Alors que la campagne provinciale de sensibilisation à l’Impôt sur les Revenus Locatifs (IRL) et à l’Impôt Foncier bat son plein dans la capitale. Dans plusieurs communes de Kinshasa, des tensions éclatent entre propriétaires et occupants, ces derniers dénonçant des pratiques qu’ils jugent abusives et, pour certaines, ouvertement illégales.
Face à cette situation, le député provincial Jared Phanzu Babaka, élu de Bandalungwa, a décidé de monter au créneau. Il appelle les autorités à encadrer d’urgence le secteur locatif pour éviter que la réforme fiscale, pourtant légitime, ne se transforme en « facteur de précarisation » pour des milliers de ménages kinois.
Sur le terrain, selon plusieurs témoignages recueillis dans les communes de Bandalungwa, Kalamu ou encore Limete, des propriétaires auraient déjà entrepris des démarches unilatérales et contestables :
- Des augmentations de loyer décidées en cours de bail, sans aucune négociation ;
- Des menaces d’expulsion déguisées, souvent assorties de pressions psychologiques ;
- Une tentative, chez certains bailleurs, de transférer illégalement la charge de l’IRL vers les locataires ;
- L’absence généralisée de contrats de location conformes, rendant difficile toute procédure de recours.

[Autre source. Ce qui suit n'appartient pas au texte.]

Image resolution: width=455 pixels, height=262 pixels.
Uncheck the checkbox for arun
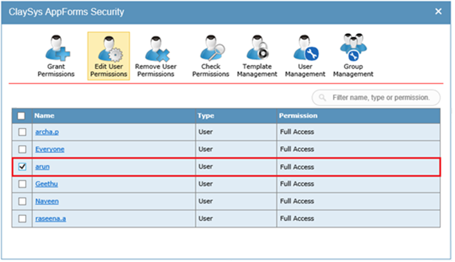[22, 167]

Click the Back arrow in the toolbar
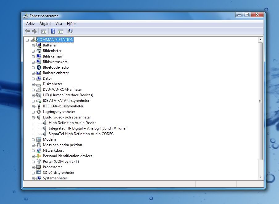pyautogui.click(x=27, y=31)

Pour l’élu de Bandalungwa, cette situation révèle un vide juridique dangereux.
Un appel à la formalisation et à la médiation
Dans une déclaration faite à notre rédaction, le député provincial insiste sur trois axes prioritaires :
- L’encadrement strict des baux : il plaide pour un modèle type de contrat de location, obligatoire et enregistré, afin de sécuriser les deux parties.
- La mise en place d’un mécanisme de plainte accessible : chaque commune devrait disposer d’un point d’écoute et de médiation pour traiter les conflits locatifs avant qu’ils ne dégénèrent.

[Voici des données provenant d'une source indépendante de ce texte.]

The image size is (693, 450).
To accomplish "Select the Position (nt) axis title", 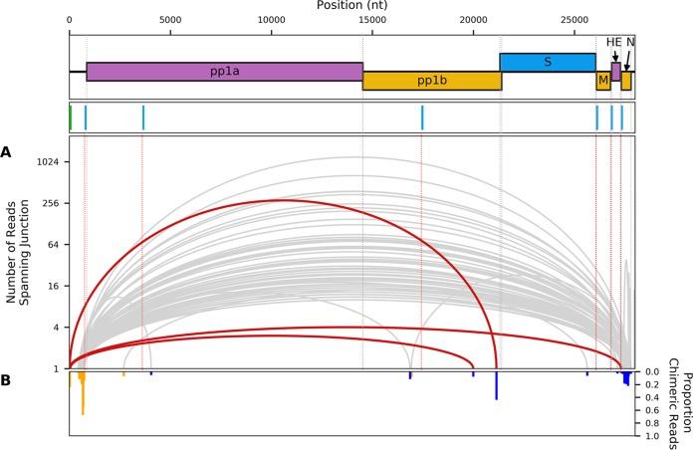I will click(x=350, y=7).
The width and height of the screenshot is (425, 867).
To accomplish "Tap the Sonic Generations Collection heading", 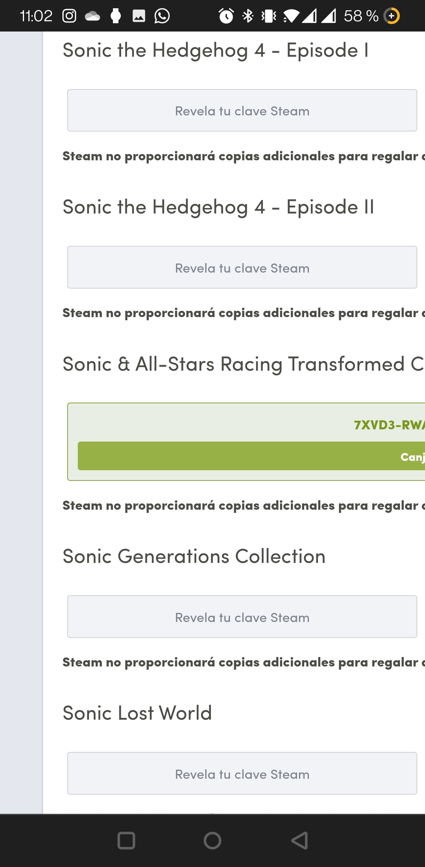I will (194, 556).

- Une campagne d’information équilibrée : au-delà des obligations fiscales des propriétaires, l’élu estime que les droits des locataires doivent être diffusés avec la même ampleur.
Jared Phanzu Babaka, qui siège à l’Assemblée provinciale de Kinshasa, entend poursuivre son action de veille et de sensibilisation. Il promet de saisir les instances compétentes pour que des mesures concrètes soient adoptées avant la clôture de la campagne fiscale.
En attendant, des milliers de locataires kinois retiennent leur souffle, redoutant que l’impôt foncier ne devienne, par ricochet, une nouvelle charge pesant sur leur budget déjà fragile.